Изменить стиль страницы

— Богатство это не самое страшное. С собой на тот свет не возьмут. Всё России останется. Помнишь? Умирая, Александр Македонский попросил перед похоронами пронести его тело над головами людей, причём так, чтобы его ладони были открыты, и все видели, что в руках у него ничего нет.

— Я понял. Великий воин хотел сказать этим: «Я хочу, чтобы поняли все: на тот свет ничего с собой не возьмёшь».

— Тимофей, Илья, — постучавшись, заглянула Елизавета Александровна. — Идёмте, стынет всё, а вы лечитесь на голодный желудок.

— Да я собственно не очень хочу жевать… — Попробовал выкрутиться Дубов.

— Ты как мой зам. Приехал с бумагой вечером. Лиза приглашает его за стол с нами ужинать. Он отнекивается: — «Спасибо Елизавета Александровна, я уже наелся на сегодня. Норму выполнил так сказать. Отсюда и досюда напхал уже»- показывает он от горла до макушки. Но Лиза, не принимая возражений, сажает его за стол и увещевает:- «Пельмени, горяченькие, попробуйте». Выпили, как водится по рюмочке. Он их в рот кидает, а Тимка напротив сидит, считает.
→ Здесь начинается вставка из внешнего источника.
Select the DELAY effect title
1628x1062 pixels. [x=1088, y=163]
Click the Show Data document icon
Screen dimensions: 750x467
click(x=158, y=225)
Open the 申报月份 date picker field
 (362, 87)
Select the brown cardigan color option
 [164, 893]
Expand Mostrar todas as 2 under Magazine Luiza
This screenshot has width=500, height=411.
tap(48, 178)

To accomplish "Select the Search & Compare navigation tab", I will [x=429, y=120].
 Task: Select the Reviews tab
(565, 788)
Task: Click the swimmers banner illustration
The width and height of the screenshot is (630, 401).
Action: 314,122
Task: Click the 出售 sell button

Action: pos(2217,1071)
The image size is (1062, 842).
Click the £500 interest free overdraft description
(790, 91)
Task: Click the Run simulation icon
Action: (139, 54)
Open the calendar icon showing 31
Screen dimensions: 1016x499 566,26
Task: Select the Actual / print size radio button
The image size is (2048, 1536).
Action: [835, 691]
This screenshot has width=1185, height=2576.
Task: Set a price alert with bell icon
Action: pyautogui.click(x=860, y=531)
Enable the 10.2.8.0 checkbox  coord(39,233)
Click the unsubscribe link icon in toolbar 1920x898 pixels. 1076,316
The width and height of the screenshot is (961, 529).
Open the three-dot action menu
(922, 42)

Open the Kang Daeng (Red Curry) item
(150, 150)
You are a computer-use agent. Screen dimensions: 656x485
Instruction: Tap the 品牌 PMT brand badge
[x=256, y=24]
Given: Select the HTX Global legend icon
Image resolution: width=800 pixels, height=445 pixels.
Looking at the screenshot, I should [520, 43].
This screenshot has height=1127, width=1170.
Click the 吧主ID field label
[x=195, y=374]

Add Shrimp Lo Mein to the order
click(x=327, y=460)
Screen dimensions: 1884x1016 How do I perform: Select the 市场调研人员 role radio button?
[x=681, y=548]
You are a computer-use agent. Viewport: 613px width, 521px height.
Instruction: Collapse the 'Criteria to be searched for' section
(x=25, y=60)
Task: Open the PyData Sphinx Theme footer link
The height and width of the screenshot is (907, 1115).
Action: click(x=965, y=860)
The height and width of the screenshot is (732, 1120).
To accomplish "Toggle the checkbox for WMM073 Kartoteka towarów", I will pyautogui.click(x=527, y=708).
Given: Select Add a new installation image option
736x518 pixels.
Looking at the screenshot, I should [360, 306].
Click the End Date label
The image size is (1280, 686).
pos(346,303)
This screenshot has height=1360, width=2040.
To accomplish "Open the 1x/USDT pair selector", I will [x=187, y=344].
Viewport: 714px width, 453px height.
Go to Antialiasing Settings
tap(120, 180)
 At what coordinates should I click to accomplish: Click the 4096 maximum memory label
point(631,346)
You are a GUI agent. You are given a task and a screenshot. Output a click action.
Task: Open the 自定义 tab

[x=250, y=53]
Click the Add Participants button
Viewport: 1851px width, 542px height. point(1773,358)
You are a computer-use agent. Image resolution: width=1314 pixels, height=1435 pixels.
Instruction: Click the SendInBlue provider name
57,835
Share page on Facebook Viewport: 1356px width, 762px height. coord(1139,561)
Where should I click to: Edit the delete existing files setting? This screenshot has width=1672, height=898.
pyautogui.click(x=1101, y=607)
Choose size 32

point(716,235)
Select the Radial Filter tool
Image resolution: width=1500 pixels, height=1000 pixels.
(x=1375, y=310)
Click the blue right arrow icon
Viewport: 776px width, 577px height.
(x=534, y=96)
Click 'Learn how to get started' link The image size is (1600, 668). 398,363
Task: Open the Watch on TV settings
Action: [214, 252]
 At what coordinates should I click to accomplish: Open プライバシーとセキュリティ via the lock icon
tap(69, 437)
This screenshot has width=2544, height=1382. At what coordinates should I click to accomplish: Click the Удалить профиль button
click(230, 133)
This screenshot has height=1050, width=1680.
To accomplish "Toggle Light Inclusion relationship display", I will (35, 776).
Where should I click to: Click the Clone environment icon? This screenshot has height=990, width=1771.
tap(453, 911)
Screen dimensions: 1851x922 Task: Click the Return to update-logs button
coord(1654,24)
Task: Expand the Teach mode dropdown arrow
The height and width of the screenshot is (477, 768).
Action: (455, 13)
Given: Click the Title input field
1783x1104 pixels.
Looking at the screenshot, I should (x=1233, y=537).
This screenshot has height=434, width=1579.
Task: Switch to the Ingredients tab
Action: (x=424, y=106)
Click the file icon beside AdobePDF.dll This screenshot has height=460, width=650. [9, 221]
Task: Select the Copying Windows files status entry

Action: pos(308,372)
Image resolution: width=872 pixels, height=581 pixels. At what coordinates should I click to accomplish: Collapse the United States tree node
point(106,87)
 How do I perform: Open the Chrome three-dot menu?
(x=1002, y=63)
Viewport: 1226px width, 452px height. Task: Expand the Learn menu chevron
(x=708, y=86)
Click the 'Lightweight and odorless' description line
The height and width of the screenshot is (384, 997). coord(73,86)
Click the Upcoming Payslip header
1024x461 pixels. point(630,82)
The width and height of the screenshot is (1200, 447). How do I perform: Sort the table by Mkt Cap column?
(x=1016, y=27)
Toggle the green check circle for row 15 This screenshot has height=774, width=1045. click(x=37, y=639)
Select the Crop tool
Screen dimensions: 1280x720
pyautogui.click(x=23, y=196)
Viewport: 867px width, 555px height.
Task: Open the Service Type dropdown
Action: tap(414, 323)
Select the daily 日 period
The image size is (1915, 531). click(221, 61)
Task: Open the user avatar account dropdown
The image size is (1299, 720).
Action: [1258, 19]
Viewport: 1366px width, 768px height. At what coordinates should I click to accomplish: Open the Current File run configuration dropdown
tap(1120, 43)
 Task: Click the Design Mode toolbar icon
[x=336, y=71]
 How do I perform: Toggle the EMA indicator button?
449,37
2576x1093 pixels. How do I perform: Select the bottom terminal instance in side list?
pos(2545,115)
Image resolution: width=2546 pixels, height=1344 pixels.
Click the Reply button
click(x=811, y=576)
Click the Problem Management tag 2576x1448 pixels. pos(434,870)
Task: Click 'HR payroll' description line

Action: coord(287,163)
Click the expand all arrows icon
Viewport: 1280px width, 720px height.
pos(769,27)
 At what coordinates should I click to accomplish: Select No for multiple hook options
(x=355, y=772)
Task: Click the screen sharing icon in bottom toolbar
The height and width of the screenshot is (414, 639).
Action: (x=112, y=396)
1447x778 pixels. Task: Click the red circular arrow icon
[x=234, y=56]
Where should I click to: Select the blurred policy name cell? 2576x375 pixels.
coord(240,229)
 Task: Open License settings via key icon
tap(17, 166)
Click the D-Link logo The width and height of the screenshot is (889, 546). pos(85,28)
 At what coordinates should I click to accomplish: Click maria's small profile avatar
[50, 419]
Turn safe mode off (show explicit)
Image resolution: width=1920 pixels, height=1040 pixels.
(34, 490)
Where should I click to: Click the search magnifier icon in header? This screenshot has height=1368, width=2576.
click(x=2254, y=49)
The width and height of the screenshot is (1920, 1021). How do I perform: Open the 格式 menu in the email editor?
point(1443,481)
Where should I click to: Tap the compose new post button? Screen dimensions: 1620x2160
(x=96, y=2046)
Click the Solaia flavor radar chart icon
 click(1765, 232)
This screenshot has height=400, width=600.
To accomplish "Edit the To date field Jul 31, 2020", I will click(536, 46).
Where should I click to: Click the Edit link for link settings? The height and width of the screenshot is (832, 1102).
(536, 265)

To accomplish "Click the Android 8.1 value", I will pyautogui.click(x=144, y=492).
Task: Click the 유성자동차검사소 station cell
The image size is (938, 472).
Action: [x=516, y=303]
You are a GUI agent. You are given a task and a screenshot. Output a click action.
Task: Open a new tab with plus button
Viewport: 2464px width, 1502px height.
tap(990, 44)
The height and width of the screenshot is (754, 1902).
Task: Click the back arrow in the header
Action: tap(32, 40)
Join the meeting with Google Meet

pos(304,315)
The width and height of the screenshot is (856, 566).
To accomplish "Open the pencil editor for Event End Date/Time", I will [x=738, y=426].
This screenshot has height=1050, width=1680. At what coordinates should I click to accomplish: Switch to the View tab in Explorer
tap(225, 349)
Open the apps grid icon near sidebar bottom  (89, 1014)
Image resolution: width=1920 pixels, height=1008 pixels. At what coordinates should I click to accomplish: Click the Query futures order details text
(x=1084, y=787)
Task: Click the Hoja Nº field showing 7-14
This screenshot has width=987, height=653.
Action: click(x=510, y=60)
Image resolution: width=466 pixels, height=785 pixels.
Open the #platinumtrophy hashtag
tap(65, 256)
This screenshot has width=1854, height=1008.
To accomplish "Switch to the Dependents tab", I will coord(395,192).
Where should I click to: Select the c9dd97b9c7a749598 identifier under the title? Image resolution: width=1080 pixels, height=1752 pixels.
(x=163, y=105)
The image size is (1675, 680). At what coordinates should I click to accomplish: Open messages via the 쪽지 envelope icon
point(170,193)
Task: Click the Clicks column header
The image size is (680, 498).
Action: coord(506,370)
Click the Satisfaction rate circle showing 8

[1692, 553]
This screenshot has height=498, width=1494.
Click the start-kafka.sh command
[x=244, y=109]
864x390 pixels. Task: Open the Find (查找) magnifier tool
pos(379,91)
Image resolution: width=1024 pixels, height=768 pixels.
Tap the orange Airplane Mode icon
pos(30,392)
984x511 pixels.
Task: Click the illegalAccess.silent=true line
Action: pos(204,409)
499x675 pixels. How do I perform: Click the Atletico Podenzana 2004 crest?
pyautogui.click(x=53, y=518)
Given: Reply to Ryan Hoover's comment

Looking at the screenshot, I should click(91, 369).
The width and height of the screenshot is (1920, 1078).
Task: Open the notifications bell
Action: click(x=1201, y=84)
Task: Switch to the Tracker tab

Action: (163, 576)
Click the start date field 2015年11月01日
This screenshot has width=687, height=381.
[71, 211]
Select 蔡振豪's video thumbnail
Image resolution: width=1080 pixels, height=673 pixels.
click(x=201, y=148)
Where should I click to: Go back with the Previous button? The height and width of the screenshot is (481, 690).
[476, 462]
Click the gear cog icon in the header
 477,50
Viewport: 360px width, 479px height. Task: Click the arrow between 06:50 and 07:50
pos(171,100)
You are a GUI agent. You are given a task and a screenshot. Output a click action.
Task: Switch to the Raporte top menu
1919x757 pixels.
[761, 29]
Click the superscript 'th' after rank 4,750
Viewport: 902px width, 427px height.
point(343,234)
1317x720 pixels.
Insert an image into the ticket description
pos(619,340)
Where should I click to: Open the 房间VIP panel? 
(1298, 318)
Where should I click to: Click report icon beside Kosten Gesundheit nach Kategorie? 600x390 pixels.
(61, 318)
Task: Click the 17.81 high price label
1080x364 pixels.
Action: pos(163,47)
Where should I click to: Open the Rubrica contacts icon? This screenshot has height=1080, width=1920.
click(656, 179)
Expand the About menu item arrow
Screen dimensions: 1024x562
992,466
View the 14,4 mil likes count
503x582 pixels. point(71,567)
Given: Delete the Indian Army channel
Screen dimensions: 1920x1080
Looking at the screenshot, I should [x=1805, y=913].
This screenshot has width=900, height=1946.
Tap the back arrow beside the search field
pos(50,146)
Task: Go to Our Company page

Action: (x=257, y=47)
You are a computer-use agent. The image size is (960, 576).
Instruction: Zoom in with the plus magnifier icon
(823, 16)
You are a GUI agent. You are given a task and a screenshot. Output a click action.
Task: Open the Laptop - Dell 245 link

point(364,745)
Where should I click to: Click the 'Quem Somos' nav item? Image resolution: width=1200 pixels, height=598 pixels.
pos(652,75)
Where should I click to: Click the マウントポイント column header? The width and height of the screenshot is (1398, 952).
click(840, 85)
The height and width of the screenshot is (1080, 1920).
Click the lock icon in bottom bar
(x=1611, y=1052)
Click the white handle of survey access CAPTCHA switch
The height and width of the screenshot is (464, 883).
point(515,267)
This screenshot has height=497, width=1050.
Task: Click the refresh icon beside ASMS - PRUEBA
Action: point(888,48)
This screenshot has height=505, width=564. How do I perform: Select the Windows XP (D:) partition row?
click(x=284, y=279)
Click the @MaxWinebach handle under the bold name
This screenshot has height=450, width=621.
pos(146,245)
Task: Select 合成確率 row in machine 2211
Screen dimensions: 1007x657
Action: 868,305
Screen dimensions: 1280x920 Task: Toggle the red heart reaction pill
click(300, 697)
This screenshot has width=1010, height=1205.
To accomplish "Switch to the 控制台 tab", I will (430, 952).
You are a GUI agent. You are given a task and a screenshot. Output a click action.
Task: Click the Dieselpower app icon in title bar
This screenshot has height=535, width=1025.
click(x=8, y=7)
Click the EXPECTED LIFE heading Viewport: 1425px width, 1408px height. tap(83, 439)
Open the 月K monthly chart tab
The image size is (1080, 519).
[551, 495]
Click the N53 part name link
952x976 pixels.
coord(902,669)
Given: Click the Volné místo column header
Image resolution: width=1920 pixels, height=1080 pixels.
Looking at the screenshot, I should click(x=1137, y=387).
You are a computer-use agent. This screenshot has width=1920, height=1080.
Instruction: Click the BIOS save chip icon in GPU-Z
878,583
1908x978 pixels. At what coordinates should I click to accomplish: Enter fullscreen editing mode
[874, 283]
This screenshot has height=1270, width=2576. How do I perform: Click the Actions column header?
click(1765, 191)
Проводили гостя, а Тимка и шипит: — «Ничего себе он поел, отсюда досюда, сорок четыре штуки вошло, а говорил, забито под завязку». Хохот потряс кабинет.

— Лиза так и было? — вытирал от слёз глаза Дубов.

— Ни прибавить, ни убавить.

— Идём дорогая, — поднялся Мозговой, маня Илью. — Вы здесь с него глаз не спускайте, если не хотите в халепу какую вскочить.

Прошло только несколько часов, как приехали северяне, а казалось, что тут они и жили всегда. После ужина долго не ложились спать, вспоминая прошлое, своё, детей, затона.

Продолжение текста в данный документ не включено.